Mientras eso llega, usted puede encontrar uno de los sitios más inquietantes de internet si teclea la palabra Fiverr. En ella podrá encontrar escritores, músicos, economistas, artesanos, informáticos o compositores, que les venderán su trabajo por cinco raquíticos dólares. Un mercado de servicios que ha crecido desde 2011 un 600 % y que hoy le ofrece más de 1,3 millones de ofertas en 200 países. Un contrato, un plan de negocio, una invención, un diseño, conviven en este mercado, en igualdad de condiciones y precio, con el admirador secreto que nunca tuvo, un desconocido disfrazado de zombie, un vídeo cutre con una amenazante canción personalizada, una clase de baile enlatada o incluso un perro que puede pintar su nombre en un cartón, todo revuelto a mayor gloria de las antaño reputadas habilidades, profesiones y estudios. Como si por fin exprimiéramos todas las consecuencias de vivir en una sociedad lowcost, sin control de caducidad de sus defectos y carencias, plagada de consumidores voraces, llena de ruidos y sostenida gracias al dominio de un pensamiento tan leve como gratuito.

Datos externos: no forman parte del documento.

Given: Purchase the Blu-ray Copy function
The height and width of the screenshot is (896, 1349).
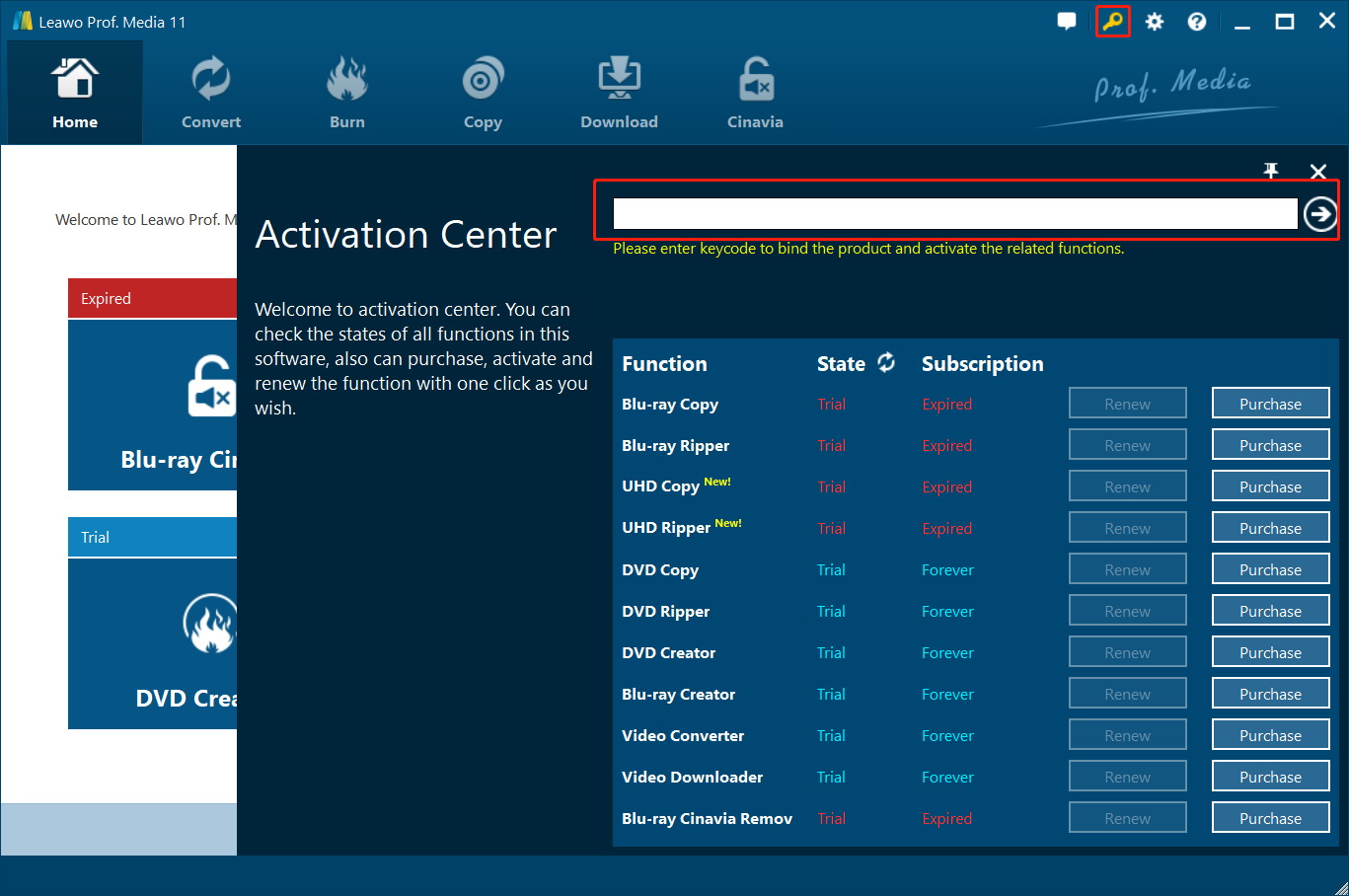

Es posible que la mano invisible hoy se parezca mucho a un tramposo juego de manos, porque la mayoría coincide en lo vetusto de muchas instituciones contemporáneas y las ideas convencionales que las sostienen. Esas que parecen llevarnos a que mañana valgan igual un libro, un cuadro, el consejo de su abogado o las gracietas del chihuahua de su vecino. Para algunos una oportunidad, la liberación definitiva del ser humano del trabajo por cuenta ajena; para otros,el anticipo de una tragedia dickensiana. Mientras se despeja el asunto, resulta clave esa invitación a reinventar el presente, revisar los modelos, dar la vuelta a las cosas, evitando los ruidos, innovando la comunicación social, y, por encima de todo, atendiendo a la experiencia del usuario, dando más importancia a la calidad del servicio que a su publicidad. No vaya a ser que tanta ensoñación pesimista por el futuro, tanto debate institucional inútil y tan excesivo recreo en los procedimientos sin sustancia nos distraigan, y de paso, a otros les permita venderse por un exiguo puñado de dólares.